◆ PROMPT ◆
Pictures are to be left out, and only the lines below starting at the one with "Image resolution: width=1526" and ending at the one with "Task: Open the 卡内活期转定期 shortcut link" are to be reproduced, each exactly, both ends included.
------ STORED DATA ------
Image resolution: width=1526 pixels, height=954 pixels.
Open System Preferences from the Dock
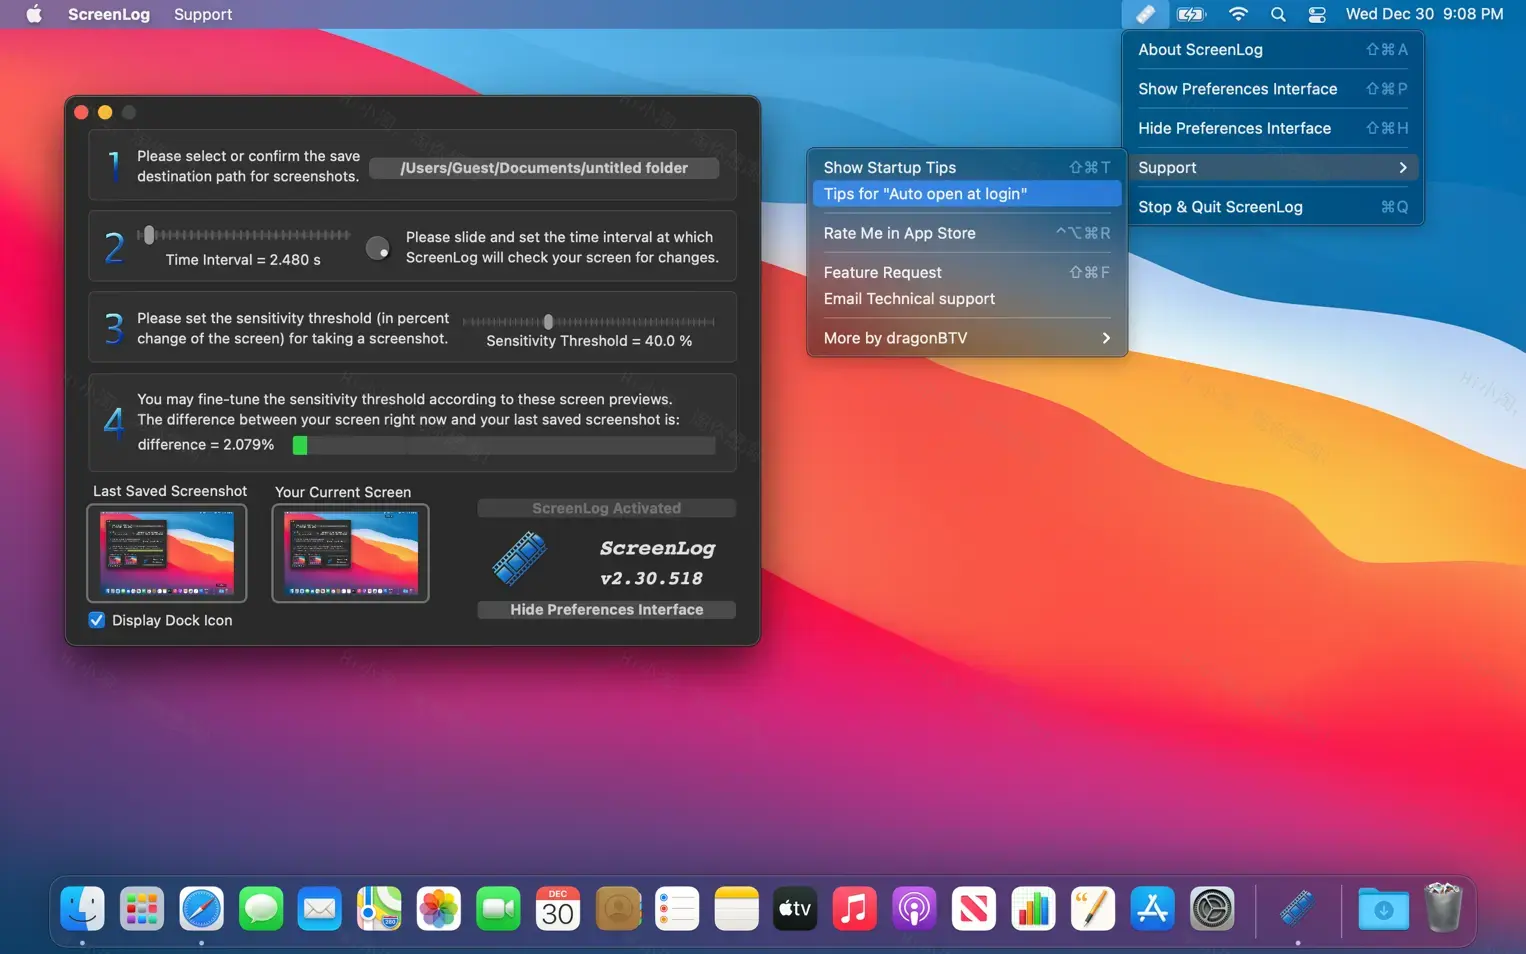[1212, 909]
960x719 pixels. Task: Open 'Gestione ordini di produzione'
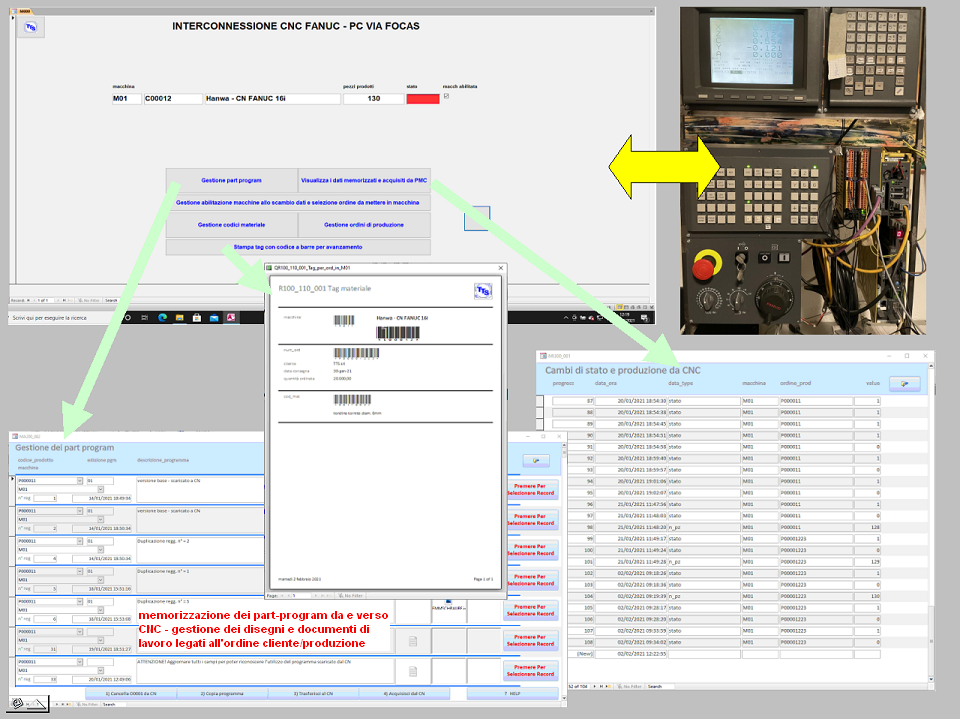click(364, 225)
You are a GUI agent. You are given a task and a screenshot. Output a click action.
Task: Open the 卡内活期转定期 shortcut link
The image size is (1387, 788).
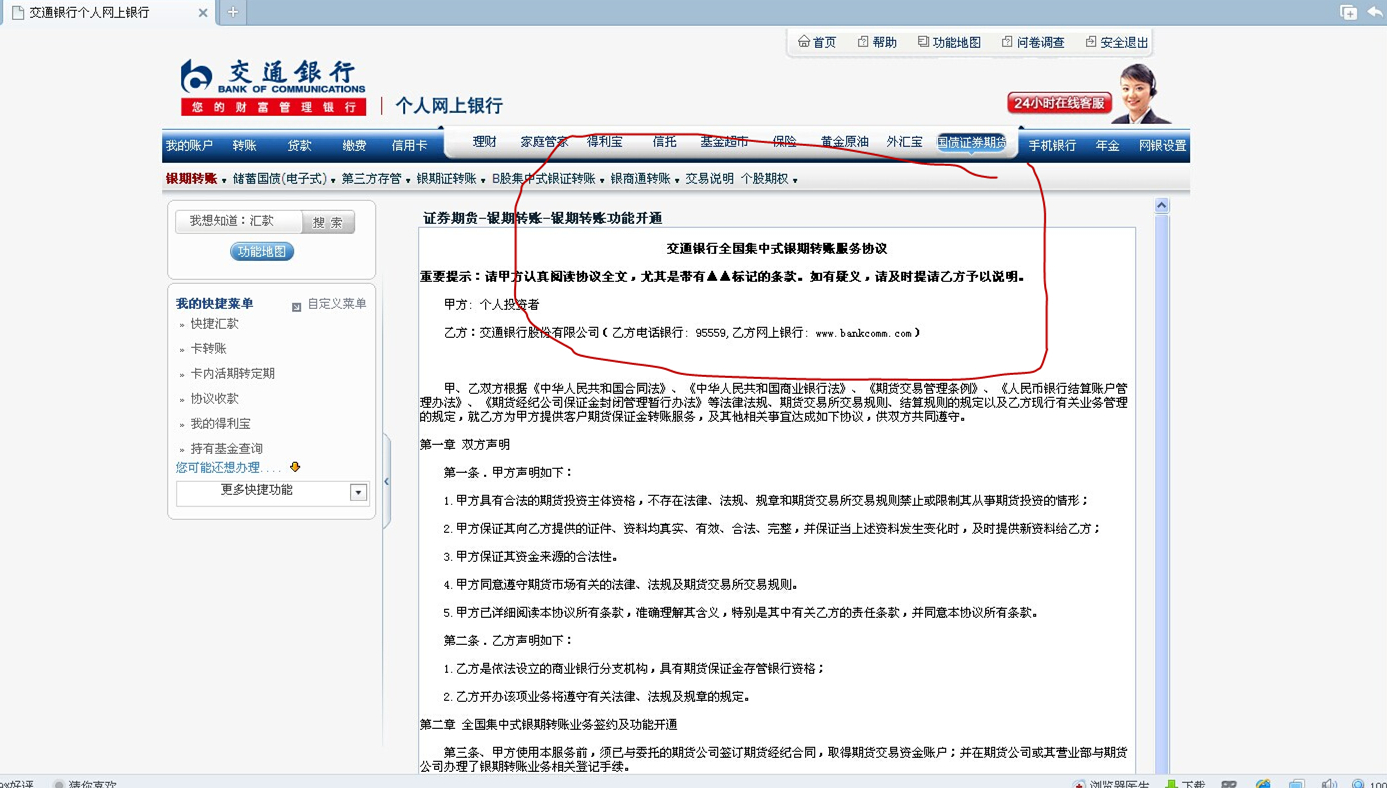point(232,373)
------
------ STORED DATA ------
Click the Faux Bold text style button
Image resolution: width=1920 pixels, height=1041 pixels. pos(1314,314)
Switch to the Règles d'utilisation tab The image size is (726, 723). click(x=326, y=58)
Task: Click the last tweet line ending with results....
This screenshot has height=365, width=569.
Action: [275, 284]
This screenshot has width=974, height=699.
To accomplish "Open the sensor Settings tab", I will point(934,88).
------
◆ SOLUTION TO THIS TASK ◆
Image resolution: width=1526 pixels, height=954 pixels.
Open System Preferences from the Dock
[1212, 909]
960x719 pixels. Task: Open 'Gestione ordini di produzione'
click(364, 225)
You are a GUI agent. You are given a task and a screenshot. Output a click action.
Task: Open the 卡内活期转定期 shortcut link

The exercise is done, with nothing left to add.